Bestandsverträge können auf bestimmte oder auf unbestimmte Zeit abgeschlossen werden. Nach welchen Kriterien wird die Dauer aber bei der Auslegung des Vertrags beurteilt und wovon hängt sie ab? Könnte die Vereinbarung aller Kündigungsgründe des § 30 Abs 2 Mietrechtsgesetz (MRG) schon eine ausreichende Beschränkung darstellen und auf eine bloß bestimmte Vertragsdauer hindeuten?
Rechtsprechung des VwGH
Nach der ständigen Rechtsprechung des Verwaltungsgerichtshofs (VwGH) besteht das Unterscheidungsmerkmal zwischen „auf bestimmte Zeit“ und „auf unbestimmte Zeit“ abgeschlossenen Bestandverträgen darin, ob nach dem erklärten Vertragswillen beide Vertragsteile durch eine bestimmte Zeit an den Vertrag gebunden sein sollen oder nicht. Allerdings steht die Möglichkeit, den Vertrag aus einzelnen bestimmt bezeichneten Gründen schon vorzeitig einseitig aufzulösen, der Beurteilung des Vertrages als eines auf bestimmte Zeit abgeschlossenen nicht entgegen.
Erst kürzlich stellte der VwGH diesbezüglich klar, dass ein nach seinem Wortlaut auf unbestimmte Zeit abgeschlossener Bestandvertrag als ein Vertrag auf vorerst bestimmte Dauer anzusehen ist, wenn nach seinem Inhalt das Vertragsverhältnis vor Ablauf einer bestimmten Zeit von keinem der Vertragsteile einseitig beendet werden kann oder diese Möglichkeit auf einzelne im Vertrag ausdrücklich bezeichnete Fälle beschränkt ist. Ob die Vertragsdauer bestimmt oder unbestimmt ist, wird somit nicht nach der Form, sondern nach dem Inhalt des Vertrags beurteilt und hängt einerseits davon ab, wie umfassend die Kündigungsrechte sind, andererseits aber auch davon, wie wahrscheinlich es ist, dass ein Kündigungsrecht ausgeübt werden kann.
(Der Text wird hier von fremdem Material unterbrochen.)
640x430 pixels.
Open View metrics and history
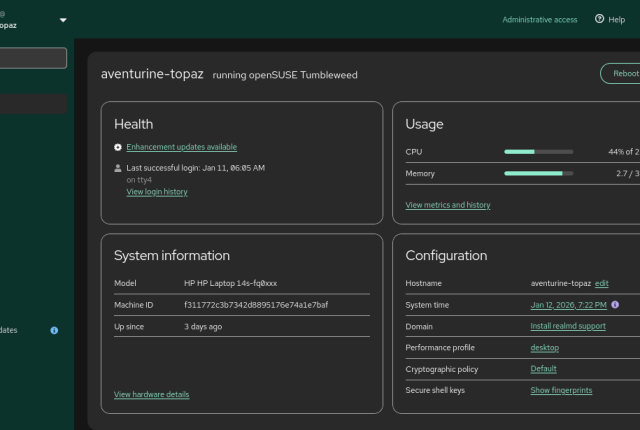pos(448,205)
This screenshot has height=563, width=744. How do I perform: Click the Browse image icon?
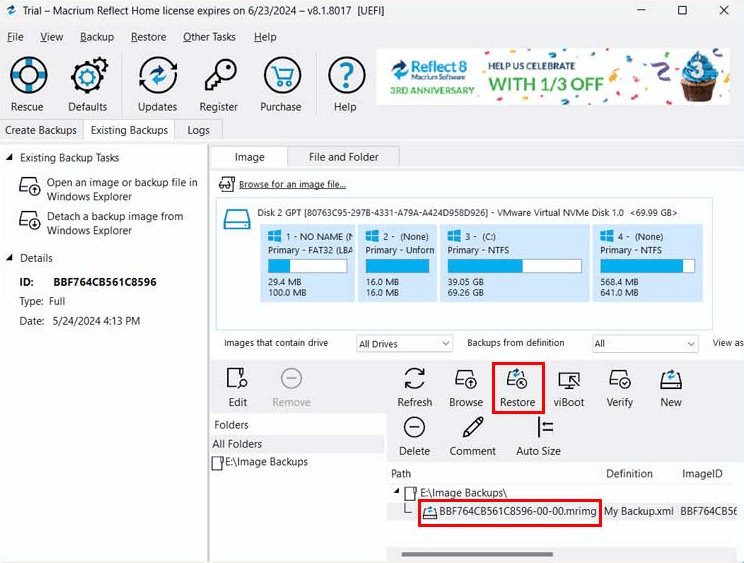[x=466, y=379]
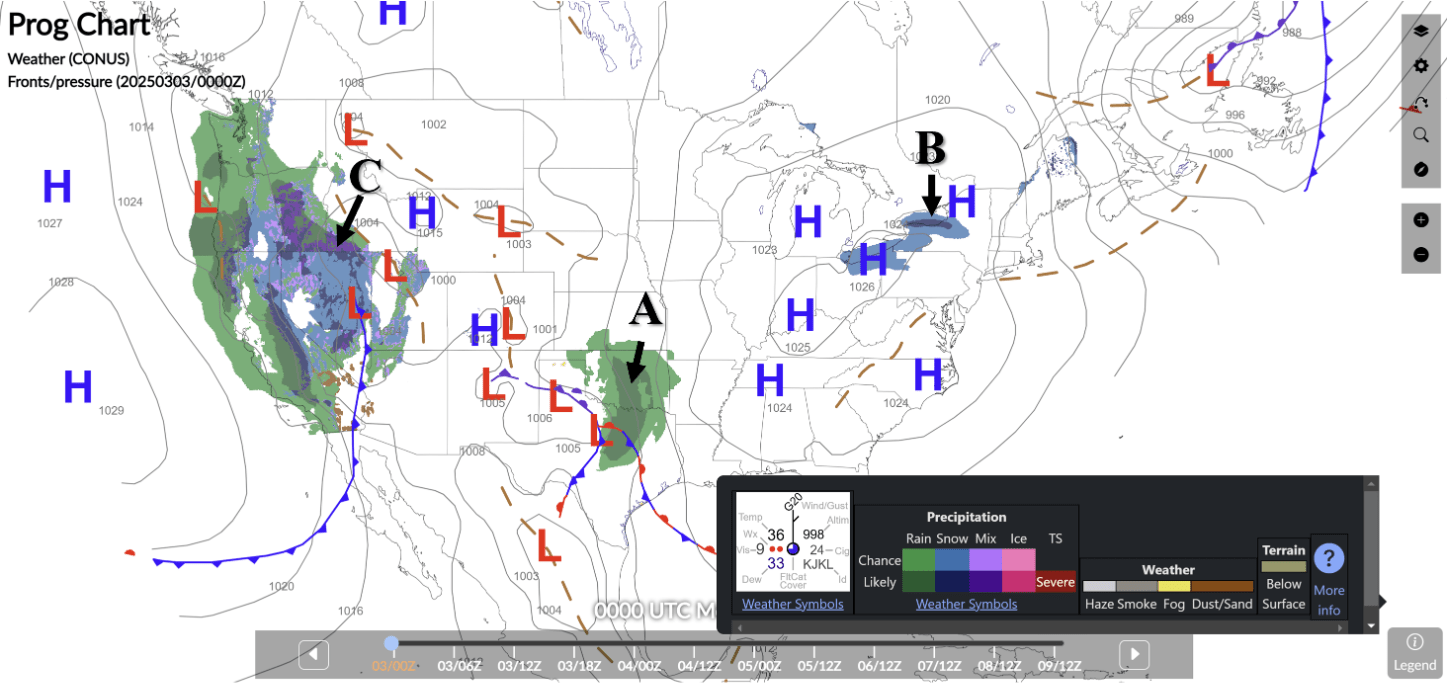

Vereinbarung von Kündigungsgründen
Der VwGH wandte sich nämlich auch der Frage hinsichtlich der Vereinbarung etwa aller Kündigungsgründe nach § 30 Abs 2 MRG zu und führte dazu aus, dass eine solche noch keine ausreichende Beschränkung der Kündigungsmöglichkeiten darstellt, weshalb in diesem Fall auch ein Vertrag auf unbestimmte Zeit anzunehmen ist. Was eine Beschränkung der Kündigungsmöglichkeiten auf einzelne im Vertrag ausdrücklich bezeichnete Fälle darstellt, ist eine Frage, die nach Gewicht und Wahrscheinlichkeit einer Realisierung der vertraglich vereinbarten Kündigungsgründe von Fall zu Fall verschieden beantwortet werden muss. Wenn also auch die Vereinbarung aller Kündigungsgründe des § 30 Abs 2 MRG allein noch keine ausreichende Beschränkung der Kündigungsmöglichkeiten mit dem Ergebnis eines Vertrags auf bestimmte Dauer darstellt, so kann eine Gewichtung und eine Unwahrscheinlichkeit der Realisierung dieser vertraglich vereinbarten Kündigungsgründe durchaus zum Ergebnis führen, von einem Vertrag auf bestimmte Dauer auszugehen (veröffentlicht in VwGH Ra 2019/16/0182).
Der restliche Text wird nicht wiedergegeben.